Strona 63 z 165

: 26 maja 2008, 15:53
autor: JaBaal
O to mi chodziło. Podejrzewam, że gdyby II linia metra była de facto linią tramwajową, tyle, że całkowicie podziemną, a tabor byłby np. taki:
Obrazek
to większość pasażerów nawet nie domyśliłaby się, że to nie jest 'prawdziwe metro'. A mam nieodparte wrażenie, że wyszłoby znacznie taniej.

: 26 maja 2008, 16:07
autor: MeWa
Dennis pisze:Ubolewasz Wituś nad roztrząsaniem semantyki, tymczasem pytanie JaBaala jest IMHO proste, a Ty - miast się doń ustosunkować - właśnie na owej semantyce się skupiłeś całkowicie: dlaczego w Warszawie nie możnaby budować metra w wersji budapeszteńskiej, czyli lżejszej, tańszej i powstającej szybciej (tyle zrozumiałem, popraw mnie, jeśli błądzę), bez względu na to, jak formalnie by się ono później nazywało :-$
Jak ktoś nie umie formułować pytań, to nie moja sprawa.
Prognozowane potoki wskazują na potrzebę metra zdolnego przewieźć większe liczby pasażerów, a nie lekkiego tramwaju - tramwaje mamy już na sąsiednich ciągach.

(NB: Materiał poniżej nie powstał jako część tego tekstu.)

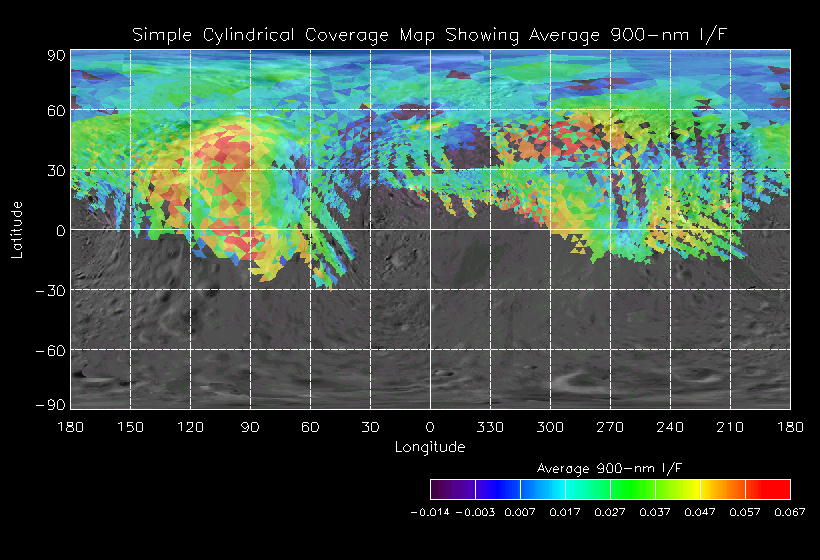Click the cyan color bar segment above 0.017

[588, 489]
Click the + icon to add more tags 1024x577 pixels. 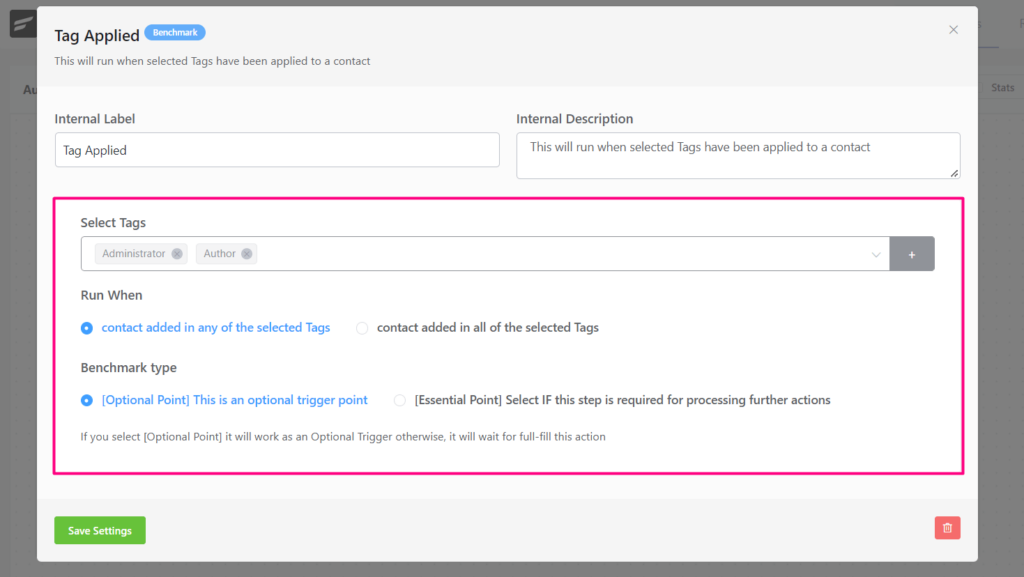tap(911, 253)
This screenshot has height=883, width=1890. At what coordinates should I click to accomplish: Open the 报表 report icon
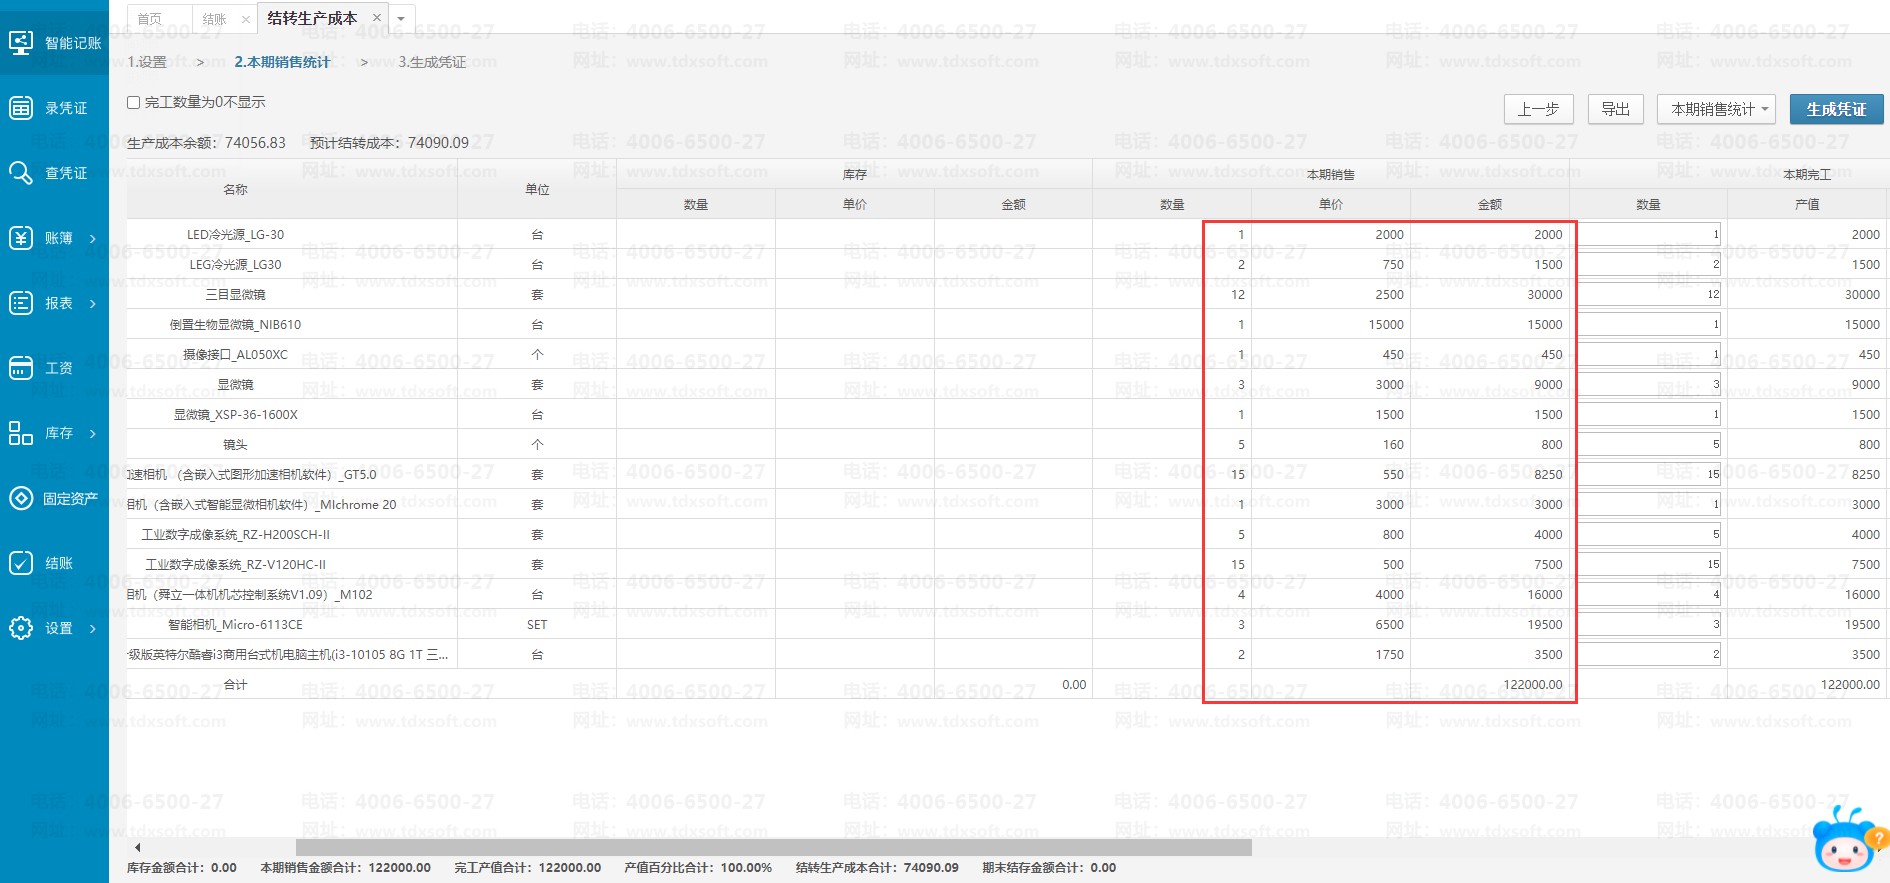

Zresztą Budapeszt też ma dwie linie metra klasycznego, kolejna - czwarta linia - też będzie tego typu.

: 26 maja 2008, 16:46
autor: Dennis
MeWa pisze:Jak ktoś nie umie formułować pytań, to nie moja sprawa.
Taki jesteś cukiereczku sympatyczny w realu, a takiego mruka niepotrzebnie udajesz na WAWKOMie ;)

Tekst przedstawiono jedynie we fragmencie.